I’m somewhat puzzled that Brad Gooch’s first prose book, Jailbait and Other Stories (1984), was published by Felice Picano’s Sea Horse Press, a member of the Gay Presses of New York.
The sex in the stories is heterosexual, though the typical setup has one young man yearning for the embrace (etc.) of another who lives with a young woman. (Even the yearning homosexual is absent in “Airport,” “Oh That Magic Feeling,” “Motel,” and “I Watched You Suffer,” not that the heterosexual couples have much in the way of joy either.)
In his extremely windy introduction, Dennis Cooper invokes some West Coast New Narrative writers “house cleaning the fictional surface after a decade where the bold experiments with language rampant in the late Sixties and Seventies (practiced by Barth, Bartheleme, Pynchon, and their successors) have become merely glib and logorhoeic [sic].” Gooch’s stories set in the early 1980s have glib descriptions of characters’ external appearances and a lot of dialogue (set up as in printed plays with lines preceded by the name of the speaker and a colon). Some characters recur, notably the nocturnal TV repairman Michael.
The first story, “Spring,” reaches back to earlier adolescence with a character sharing the author’s given name yearning for Bobby’s thick cock and big balls. He concocts a way to touch them with his tongue. Caleb is a cocktease, humiliating the Mr. Brown of a story titled “Mr. Brown. Harvey flirts with the married suburban Jeff in “Black Square,” Doug with Michael in “TV.” There are intimations that Russ, who is on an extended stay on a Maine island, is going to get it on with local hunk Jason (who has just learned his girlfriend is pregnant), though sometime after the end (but not ending) of “Maine.” It does not occur to any of the yearning for same-sex love characters (who are mostly in NYC) to find any gay community or established cruising locales or institutions.
The title story is based on a 1972 TV movie of the same name by Rainer Fassbinder without Fassbinder’s prison setting or discussions of the worst sex the cellmates ever had and has less smoldering, frustrated homoeroticism than either Fassbinder’s quickie or some of Gooch’s other stories. The cover, however, has some “jailbait,” Robert Mapplethorpe’s photo of his then 17-year-old brother in Mapplethorpe costume: white t-shirt and black-leather jacket.

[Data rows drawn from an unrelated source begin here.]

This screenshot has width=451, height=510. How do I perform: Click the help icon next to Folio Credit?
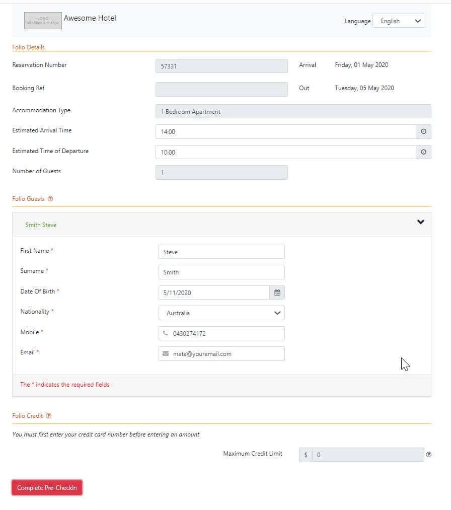pyautogui.click(x=49, y=416)
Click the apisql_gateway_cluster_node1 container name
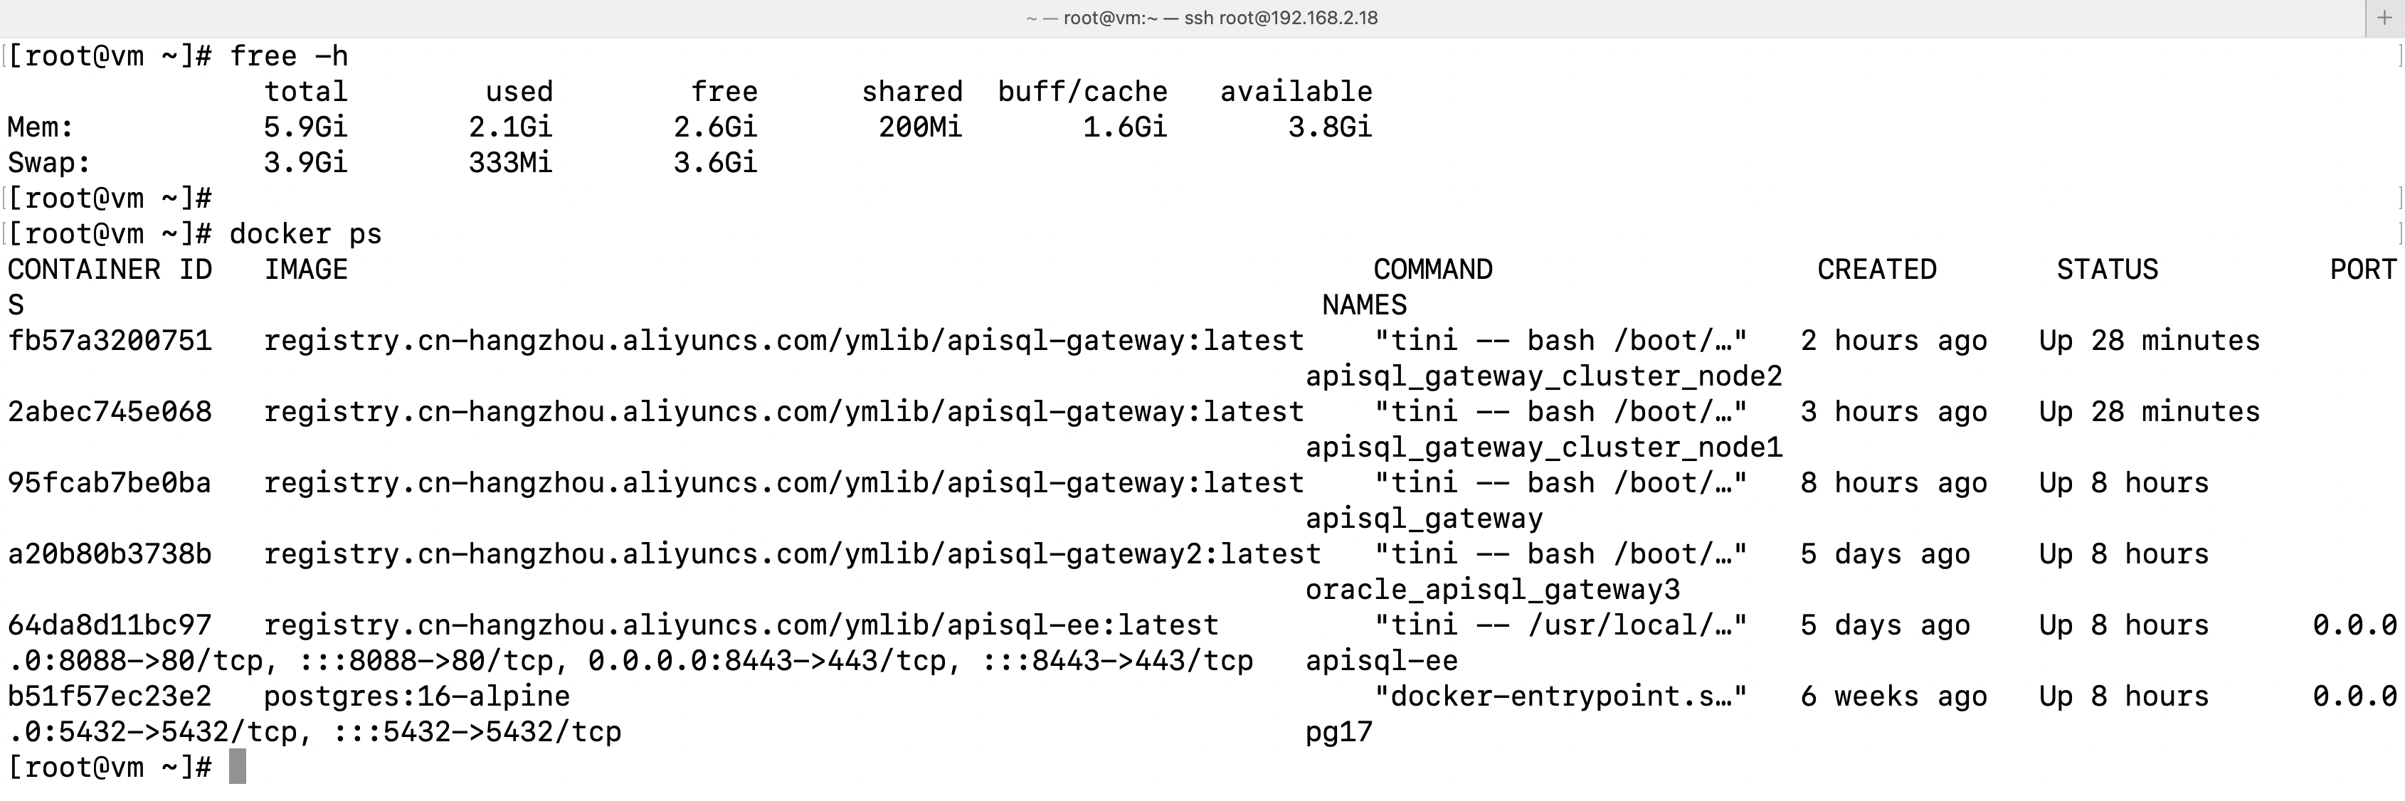Image resolution: width=2405 pixels, height=801 pixels. coord(1543,447)
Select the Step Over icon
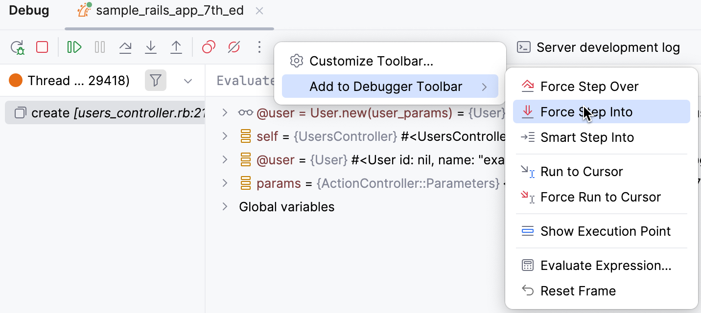 125,47
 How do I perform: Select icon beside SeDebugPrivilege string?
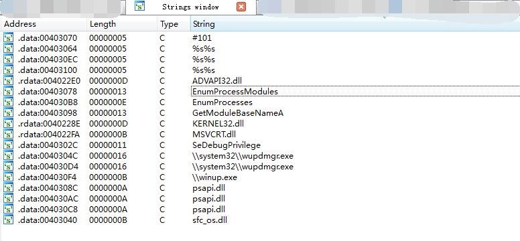[x=8, y=145]
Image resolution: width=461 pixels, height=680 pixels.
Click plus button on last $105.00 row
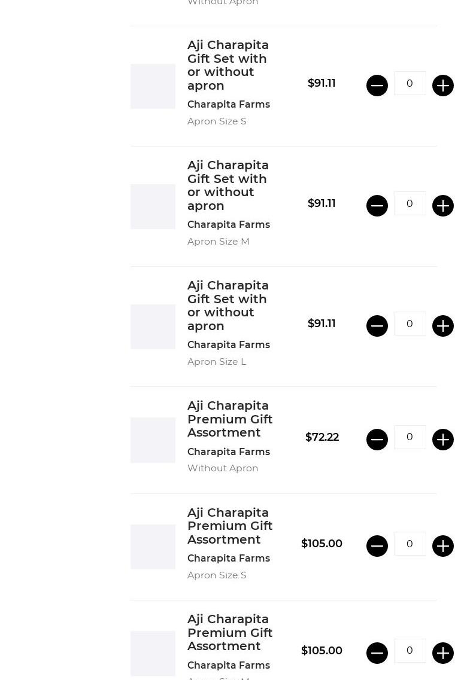click(x=443, y=653)
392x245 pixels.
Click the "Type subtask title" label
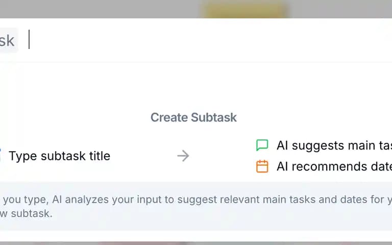[60, 156]
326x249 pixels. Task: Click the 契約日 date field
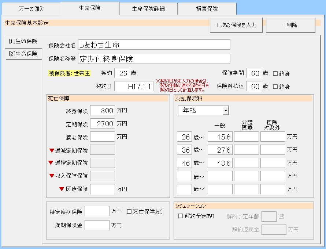134,87
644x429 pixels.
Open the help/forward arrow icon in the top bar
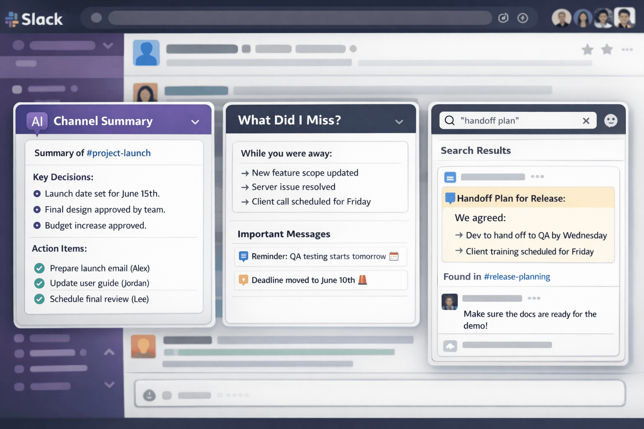522,18
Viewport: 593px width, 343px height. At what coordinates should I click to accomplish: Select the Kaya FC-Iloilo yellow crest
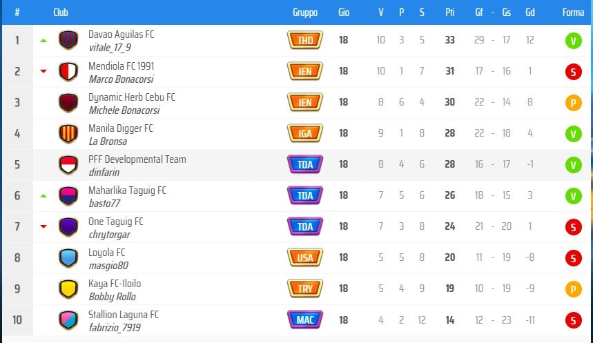pyautogui.click(x=68, y=288)
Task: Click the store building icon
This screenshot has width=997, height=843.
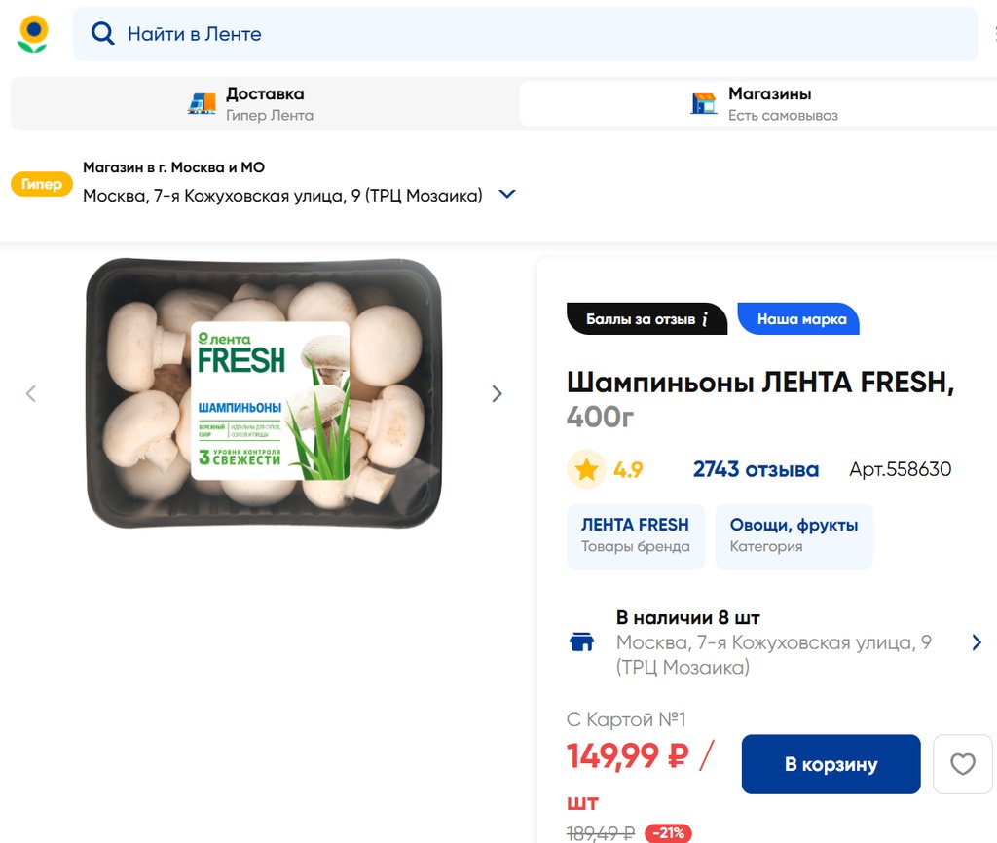Action: coord(703,103)
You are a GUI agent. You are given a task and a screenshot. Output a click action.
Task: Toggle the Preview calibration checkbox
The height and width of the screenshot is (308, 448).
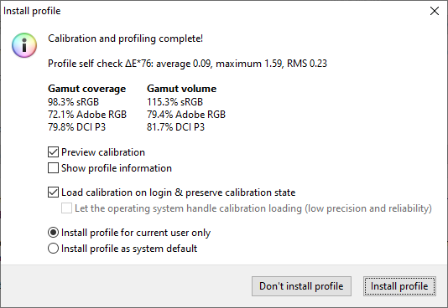point(53,152)
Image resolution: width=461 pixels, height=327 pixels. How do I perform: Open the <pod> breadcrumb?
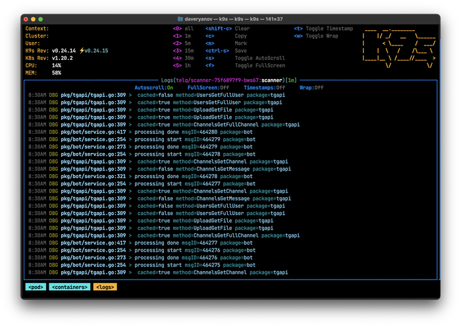click(35, 287)
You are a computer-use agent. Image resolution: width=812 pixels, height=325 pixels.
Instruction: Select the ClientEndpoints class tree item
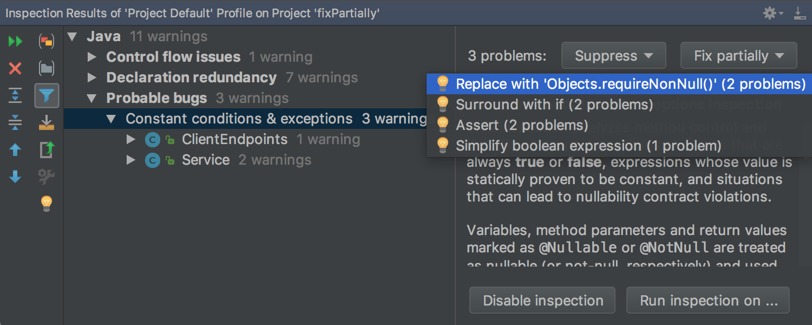(x=234, y=139)
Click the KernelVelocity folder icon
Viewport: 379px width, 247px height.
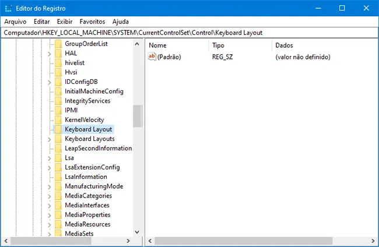[x=58, y=120]
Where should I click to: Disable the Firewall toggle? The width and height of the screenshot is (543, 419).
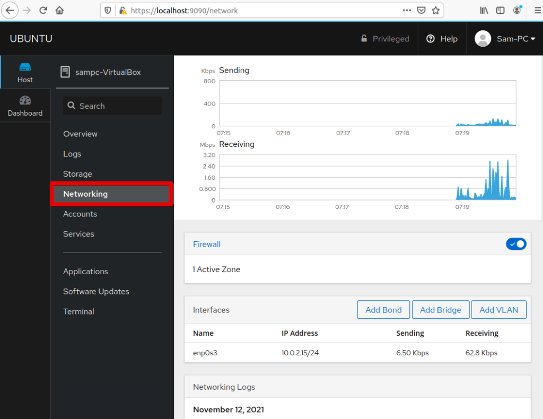pyautogui.click(x=516, y=244)
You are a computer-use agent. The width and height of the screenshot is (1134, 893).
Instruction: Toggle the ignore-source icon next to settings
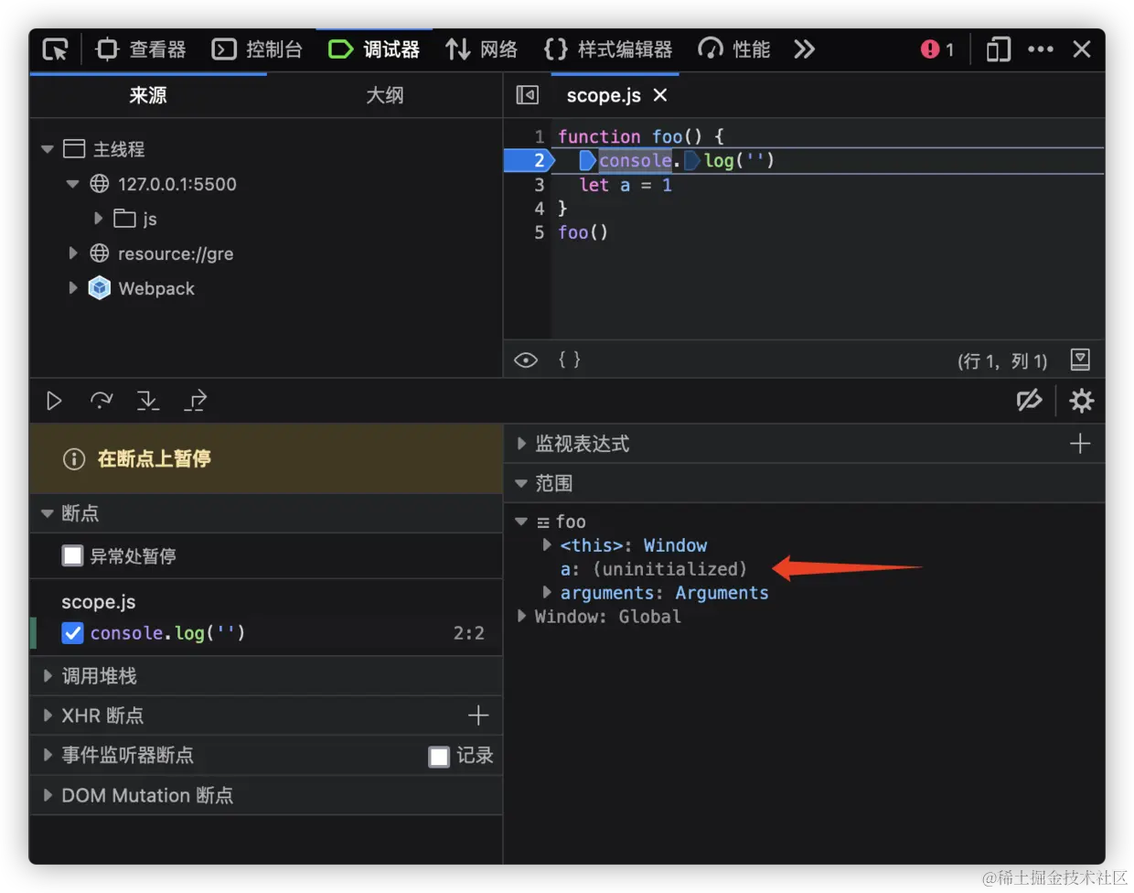(x=1030, y=400)
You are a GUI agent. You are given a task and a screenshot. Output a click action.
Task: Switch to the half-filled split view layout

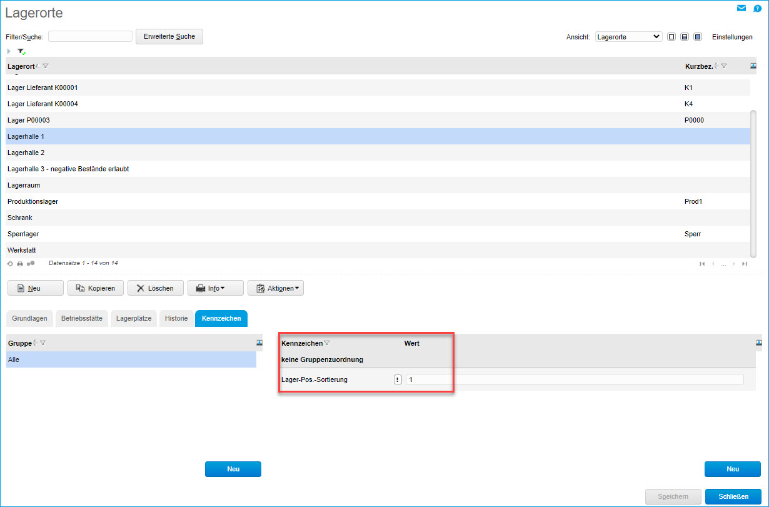click(x=685, y=37)
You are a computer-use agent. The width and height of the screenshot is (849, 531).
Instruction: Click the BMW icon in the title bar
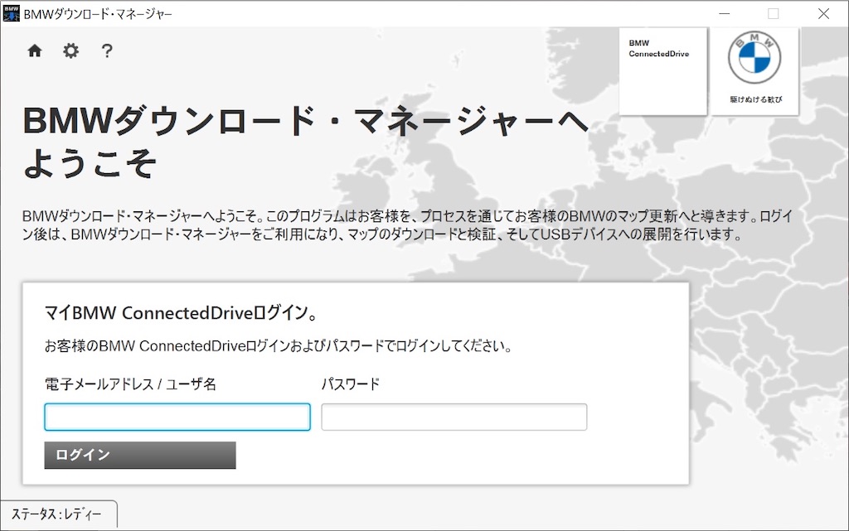tap(11, 12)
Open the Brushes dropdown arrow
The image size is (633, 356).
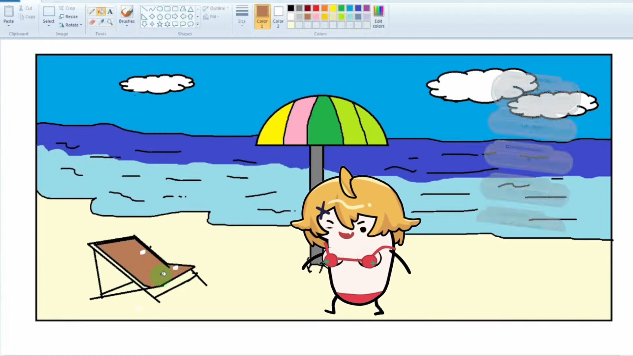(x=127, y=26)
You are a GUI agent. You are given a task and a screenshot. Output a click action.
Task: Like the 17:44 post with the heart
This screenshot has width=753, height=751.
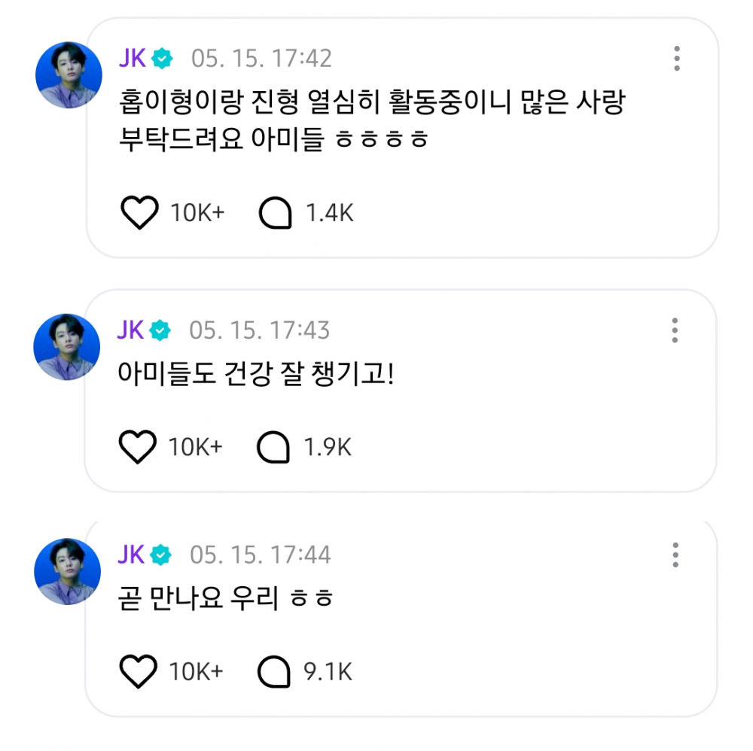(x=139, y=671)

The back cover promises “the primitive energy of storytelling,” a promise that the stories fail to deliver on, though it is right about “Don’t expect complicated plots, in-depth conversation, moments of acute psychological analysis,” and I’m not convinced that the mostly banal dialogue is “pared-down.” “Undertow” of desire, there is, for sure. It would have been difficult to predict that Gooch would someday write a biography of Flannery O’Connor. There is a lack epiphanies and of endings. (Nor are there the grotesqueries common in fiction by O’Connor or Dennis Cooper.) The vignettes are not random but don’t have much in the way of points. Illuminations of the frustrated longings of some youngish people (most of them straight-identified) in an era before AIDS or at least before any awareness of AIDS, it does offer.